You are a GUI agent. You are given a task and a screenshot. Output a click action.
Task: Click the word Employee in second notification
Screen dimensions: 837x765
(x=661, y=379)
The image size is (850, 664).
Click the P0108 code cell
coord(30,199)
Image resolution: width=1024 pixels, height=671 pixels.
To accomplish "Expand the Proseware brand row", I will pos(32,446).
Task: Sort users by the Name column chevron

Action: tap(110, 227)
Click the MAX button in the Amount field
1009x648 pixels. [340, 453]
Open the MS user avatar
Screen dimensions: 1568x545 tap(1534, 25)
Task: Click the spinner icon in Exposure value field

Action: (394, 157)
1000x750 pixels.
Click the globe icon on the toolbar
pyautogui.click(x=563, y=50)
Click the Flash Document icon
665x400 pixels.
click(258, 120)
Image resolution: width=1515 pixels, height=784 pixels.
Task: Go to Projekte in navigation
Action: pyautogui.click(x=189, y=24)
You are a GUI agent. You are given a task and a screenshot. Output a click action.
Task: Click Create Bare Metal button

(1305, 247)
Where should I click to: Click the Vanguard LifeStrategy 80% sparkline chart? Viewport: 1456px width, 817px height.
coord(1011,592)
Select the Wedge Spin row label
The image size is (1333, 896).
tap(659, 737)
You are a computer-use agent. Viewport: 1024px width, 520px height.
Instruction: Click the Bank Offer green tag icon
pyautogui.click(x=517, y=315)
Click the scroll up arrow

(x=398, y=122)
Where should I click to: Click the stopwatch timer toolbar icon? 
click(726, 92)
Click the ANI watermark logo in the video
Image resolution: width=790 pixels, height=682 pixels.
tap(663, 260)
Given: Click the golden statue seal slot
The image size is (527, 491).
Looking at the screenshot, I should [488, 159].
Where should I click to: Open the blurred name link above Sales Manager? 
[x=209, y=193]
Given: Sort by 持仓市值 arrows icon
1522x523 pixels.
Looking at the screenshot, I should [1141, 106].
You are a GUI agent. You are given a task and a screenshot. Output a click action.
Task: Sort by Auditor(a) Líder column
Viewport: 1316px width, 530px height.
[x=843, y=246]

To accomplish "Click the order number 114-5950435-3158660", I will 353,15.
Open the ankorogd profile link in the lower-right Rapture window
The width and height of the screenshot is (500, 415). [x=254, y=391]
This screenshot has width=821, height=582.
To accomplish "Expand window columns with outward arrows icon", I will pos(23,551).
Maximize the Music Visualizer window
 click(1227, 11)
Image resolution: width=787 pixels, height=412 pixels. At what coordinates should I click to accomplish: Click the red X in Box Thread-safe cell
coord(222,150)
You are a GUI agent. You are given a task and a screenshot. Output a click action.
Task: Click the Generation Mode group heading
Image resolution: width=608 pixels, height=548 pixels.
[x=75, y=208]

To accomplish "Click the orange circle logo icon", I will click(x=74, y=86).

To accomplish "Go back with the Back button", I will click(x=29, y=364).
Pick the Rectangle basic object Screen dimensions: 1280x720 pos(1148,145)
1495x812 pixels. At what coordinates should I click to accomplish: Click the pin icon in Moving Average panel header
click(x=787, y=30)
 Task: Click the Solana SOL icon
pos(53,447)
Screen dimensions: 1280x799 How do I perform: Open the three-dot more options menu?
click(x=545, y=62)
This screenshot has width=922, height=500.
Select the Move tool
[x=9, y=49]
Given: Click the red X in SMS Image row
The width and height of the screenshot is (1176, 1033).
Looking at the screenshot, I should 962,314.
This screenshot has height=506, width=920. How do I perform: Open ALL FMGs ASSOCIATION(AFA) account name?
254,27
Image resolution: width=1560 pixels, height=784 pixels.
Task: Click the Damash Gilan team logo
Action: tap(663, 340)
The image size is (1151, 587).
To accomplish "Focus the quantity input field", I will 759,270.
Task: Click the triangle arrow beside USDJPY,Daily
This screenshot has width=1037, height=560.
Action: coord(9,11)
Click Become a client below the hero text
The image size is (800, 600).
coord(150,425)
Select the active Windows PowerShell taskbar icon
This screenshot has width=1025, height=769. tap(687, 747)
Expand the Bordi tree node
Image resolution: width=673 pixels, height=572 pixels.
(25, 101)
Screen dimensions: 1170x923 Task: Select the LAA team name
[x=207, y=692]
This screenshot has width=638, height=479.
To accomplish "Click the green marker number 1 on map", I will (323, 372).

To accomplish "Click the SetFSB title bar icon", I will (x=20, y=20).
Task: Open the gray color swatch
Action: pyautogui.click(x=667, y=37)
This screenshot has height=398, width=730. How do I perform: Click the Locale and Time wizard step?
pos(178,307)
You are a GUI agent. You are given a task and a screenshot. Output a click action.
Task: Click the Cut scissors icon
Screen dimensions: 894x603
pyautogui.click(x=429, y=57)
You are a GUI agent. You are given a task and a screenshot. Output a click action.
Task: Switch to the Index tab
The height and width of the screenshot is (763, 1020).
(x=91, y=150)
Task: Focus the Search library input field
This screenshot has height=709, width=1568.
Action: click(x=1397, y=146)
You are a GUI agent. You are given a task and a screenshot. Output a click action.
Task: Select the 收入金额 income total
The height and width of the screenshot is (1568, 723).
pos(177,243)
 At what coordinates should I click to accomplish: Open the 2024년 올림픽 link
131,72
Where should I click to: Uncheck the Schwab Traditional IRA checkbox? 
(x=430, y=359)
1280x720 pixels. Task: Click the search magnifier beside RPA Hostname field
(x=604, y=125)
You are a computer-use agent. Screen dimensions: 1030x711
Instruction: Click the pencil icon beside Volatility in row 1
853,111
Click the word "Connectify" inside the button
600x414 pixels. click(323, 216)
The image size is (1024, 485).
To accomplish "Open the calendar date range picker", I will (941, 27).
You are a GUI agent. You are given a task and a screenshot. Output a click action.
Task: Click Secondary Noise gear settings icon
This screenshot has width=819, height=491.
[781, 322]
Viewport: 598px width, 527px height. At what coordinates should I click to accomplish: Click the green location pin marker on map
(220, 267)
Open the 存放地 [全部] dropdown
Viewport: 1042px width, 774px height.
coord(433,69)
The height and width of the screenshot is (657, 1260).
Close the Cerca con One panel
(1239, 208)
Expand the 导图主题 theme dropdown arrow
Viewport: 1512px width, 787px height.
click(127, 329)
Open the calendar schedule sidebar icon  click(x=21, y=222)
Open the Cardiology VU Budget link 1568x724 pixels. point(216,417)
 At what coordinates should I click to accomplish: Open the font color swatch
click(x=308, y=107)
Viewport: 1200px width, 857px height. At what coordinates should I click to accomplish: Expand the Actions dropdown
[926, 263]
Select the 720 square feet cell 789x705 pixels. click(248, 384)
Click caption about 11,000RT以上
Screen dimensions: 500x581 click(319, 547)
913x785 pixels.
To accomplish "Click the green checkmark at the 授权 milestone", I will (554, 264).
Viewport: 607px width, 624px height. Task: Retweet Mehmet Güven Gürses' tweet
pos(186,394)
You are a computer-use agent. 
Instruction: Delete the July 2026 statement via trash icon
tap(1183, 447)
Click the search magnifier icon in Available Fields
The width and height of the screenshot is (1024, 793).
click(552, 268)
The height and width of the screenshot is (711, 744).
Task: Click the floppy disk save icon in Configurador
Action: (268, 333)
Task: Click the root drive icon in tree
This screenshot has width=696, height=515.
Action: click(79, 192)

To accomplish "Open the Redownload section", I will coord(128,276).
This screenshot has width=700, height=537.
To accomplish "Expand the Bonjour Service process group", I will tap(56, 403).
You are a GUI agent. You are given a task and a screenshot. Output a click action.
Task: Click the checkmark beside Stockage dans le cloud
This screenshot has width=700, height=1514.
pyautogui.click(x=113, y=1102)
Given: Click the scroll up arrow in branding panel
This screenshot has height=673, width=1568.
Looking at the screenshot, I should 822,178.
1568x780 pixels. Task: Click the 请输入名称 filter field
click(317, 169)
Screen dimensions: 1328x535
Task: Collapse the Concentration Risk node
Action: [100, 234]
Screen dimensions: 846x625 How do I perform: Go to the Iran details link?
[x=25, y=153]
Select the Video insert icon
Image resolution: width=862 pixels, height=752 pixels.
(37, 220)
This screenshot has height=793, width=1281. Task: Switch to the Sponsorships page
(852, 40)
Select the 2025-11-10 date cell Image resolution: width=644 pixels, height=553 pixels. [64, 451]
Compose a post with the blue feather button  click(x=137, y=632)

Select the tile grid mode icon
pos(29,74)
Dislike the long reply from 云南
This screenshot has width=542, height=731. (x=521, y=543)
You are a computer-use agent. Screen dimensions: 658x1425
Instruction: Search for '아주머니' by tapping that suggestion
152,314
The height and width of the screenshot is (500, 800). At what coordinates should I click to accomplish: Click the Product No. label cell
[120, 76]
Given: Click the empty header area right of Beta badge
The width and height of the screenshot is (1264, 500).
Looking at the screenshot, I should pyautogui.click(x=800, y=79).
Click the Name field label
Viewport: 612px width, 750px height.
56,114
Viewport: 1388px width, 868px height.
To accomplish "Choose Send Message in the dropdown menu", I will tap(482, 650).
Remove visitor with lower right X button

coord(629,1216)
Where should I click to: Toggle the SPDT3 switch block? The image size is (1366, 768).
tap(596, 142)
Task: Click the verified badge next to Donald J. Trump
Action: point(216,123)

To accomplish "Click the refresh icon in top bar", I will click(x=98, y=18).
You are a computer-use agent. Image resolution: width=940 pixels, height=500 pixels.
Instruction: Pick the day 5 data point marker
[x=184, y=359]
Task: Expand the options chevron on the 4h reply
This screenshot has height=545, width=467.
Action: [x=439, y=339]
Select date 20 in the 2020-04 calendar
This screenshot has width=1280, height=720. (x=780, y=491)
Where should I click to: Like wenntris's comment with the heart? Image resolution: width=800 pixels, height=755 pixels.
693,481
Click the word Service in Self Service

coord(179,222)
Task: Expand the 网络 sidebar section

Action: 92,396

--

Each line in the data that holds the string "number" must be returned.

To accomplish "Click the order number 114-5950435-3158660", I will 353,15.
To accomplish "Click the green marker number 1 on map", I will (323, 372).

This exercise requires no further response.